I would throw any manufacturers c/g out the window to be honest. I dont think i have a single model set at the recommended c/g any more and only use the supplied figure for the test flights. After that i usually change it quite a bit. The worst of all was my Hangar 9 pulse. The c/g was so conservative i must have moved it an inch further back and to be honest i think it could stand to go a little more.

The info Stuart provided is good but your acrowot is not as 'straight' as a pattern ship so dont get too obsessed with it. If i were to test my warbirds to that schedule they would all be condemned! Getting a good setup on the model is very important, but dont get caught up in the minutia if you are just looking for a bit of sport flying and dont forget the model you are flying. Not everything will respond to that schedule in the same way and you might end up chasing your tail.

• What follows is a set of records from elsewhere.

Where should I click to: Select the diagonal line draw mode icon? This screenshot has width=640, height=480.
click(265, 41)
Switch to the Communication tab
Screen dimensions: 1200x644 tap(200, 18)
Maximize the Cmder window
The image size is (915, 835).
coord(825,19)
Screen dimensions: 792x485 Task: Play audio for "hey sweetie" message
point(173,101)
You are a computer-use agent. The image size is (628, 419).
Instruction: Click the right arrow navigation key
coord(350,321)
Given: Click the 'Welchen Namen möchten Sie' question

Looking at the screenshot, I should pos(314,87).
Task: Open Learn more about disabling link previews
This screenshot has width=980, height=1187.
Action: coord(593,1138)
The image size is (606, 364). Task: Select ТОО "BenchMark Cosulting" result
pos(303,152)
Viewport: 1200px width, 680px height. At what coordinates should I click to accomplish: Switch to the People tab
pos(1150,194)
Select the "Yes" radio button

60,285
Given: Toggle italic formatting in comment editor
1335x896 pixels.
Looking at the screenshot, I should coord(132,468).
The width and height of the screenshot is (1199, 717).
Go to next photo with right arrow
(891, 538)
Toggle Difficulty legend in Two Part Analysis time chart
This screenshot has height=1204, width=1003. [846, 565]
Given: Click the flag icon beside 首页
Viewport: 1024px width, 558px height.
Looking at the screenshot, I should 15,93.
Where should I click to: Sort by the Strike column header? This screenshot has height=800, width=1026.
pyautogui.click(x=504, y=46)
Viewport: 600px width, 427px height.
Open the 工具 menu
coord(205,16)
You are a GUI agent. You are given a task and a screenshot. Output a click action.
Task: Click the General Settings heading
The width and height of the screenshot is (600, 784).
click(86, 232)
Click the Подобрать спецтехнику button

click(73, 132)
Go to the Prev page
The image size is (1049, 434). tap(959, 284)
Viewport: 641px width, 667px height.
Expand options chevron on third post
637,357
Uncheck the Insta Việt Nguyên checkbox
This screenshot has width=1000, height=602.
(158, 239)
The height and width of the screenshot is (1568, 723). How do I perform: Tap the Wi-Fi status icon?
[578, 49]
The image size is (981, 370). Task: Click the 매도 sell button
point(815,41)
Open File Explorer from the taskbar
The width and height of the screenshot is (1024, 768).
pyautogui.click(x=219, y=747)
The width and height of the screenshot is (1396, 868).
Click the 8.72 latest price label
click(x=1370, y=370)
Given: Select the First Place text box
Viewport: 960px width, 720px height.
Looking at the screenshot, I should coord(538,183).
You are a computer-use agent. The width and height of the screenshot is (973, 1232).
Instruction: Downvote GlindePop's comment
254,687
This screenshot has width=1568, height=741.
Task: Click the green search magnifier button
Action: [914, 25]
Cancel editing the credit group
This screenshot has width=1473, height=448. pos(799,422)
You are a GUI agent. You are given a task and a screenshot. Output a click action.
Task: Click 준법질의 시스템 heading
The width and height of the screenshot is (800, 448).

Remember too that trimming is not a static thing and will vary day to day. Wood expands when damp, metal pushrods contract when cold etc. Its not uncommon for models to be out of trim after a change in weather.

However, the info will be useful as it covers a lot of general setup items that are well explained

S

Bruce Collinson19/12/2018 13:52:43
202 forum posts

Glenn,

Ta; totally different, as you say following major surgery.

Chris, ta also; still within the +/- 6mm makes me less nervous so I will try a tweak.

Stuart Z; very helpful link. As one who defaults to a Wot 4 immediately followed by an Acrowot, both leccy but see passim, I found this thread very valuable.